## DIRECTIONS:
[A] Set down, word for word, the part of the passage below on health anxiety and heart disease starting at "The lead study" and ending at "diagnosed and treated.".
[B] According to the lead author quoted in the passage below on health anxiety and heart disease, by about how much does a high level of health anxiety increase the risk of ischemic heart disease?

## PASSAGE PROVIDED:
# # #
2016 research highlights the power of the mind and the influence of our perceptions on disease chances. Healthy people who worry about having a heart attack have a higher possibility of heart disease, independent of other risk factors, compared with those who don’t worry, according to a study in BMJ Open (2016; doi: 10.1136/bmjopen-2016-012914). A preoccupation with having or acquiring a serious illness is an anxiety disorder. People with health anxiety, known as the “worried well,” often have symptoms similar to heart disease—such as chest discomfort, palpitations, nausea, sweating and abnormally rapid breathing.
Findings were based on data analysis of over 7,000 adults during 12 years of follow-up in the Norwegian Hordaland Health Study and on statistics from a nationwide cardiovascular disease register. Researchers linked data from both sources to determine whether people with high levels of health anxiety had a higher risk of developing heart disease than those who worried less about their health.
The lead study author, Line Iden Berge MD, PhD, researcher in the department of global public health and primary care at the University of Bergen in Norway, said, “People with high levels of health anxiety have about a 70 percent increased risk of ischemic heart disease, relative to persons with low levels [of anxiety], after accounting for lifestyle and other established risk factors for heart disease,” in a university news release. Study authors recommended that health anxiety be properly diagnosed and treated.
# # #
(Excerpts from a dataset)

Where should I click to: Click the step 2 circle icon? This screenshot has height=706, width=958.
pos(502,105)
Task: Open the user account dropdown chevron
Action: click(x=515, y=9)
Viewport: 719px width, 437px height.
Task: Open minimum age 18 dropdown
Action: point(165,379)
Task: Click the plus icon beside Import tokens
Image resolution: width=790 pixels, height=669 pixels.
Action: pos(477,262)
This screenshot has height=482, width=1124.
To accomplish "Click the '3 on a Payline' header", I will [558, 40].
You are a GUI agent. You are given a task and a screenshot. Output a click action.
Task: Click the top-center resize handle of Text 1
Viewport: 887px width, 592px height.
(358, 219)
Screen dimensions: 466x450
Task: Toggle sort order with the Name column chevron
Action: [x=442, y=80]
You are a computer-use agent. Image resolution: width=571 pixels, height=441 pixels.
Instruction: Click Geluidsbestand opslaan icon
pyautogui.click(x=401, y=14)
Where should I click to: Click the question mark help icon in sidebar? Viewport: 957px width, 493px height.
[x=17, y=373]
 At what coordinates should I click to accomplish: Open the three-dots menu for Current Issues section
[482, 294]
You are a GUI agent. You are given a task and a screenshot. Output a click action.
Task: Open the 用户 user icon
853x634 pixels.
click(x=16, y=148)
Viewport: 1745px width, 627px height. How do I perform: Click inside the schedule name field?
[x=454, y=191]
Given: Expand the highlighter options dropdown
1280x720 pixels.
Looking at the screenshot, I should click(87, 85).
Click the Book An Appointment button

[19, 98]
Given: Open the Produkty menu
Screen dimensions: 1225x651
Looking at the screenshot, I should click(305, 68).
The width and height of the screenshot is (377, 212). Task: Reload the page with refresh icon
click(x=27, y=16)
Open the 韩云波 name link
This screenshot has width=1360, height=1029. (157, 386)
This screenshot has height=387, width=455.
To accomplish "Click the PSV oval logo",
# # #
## EXERCISE ANSWERS:
[A]
The lead study author, Line Iden Berge MD, PhD, researcher in the department of global public health and primary care at the University of Bergen in Norway, said, “People with high levels of health anxiety have about a 70 percent increased risk of ischemic heart disease, relative to persons with low levels [of anxiety], after accounting for lifestyle and other established risk factors for heart disease,” in a university news release. Study authors recommended that health anxiety be properly diagnosed and treated.

[B] By about 70 percent, relative to people with low levels of anxiety.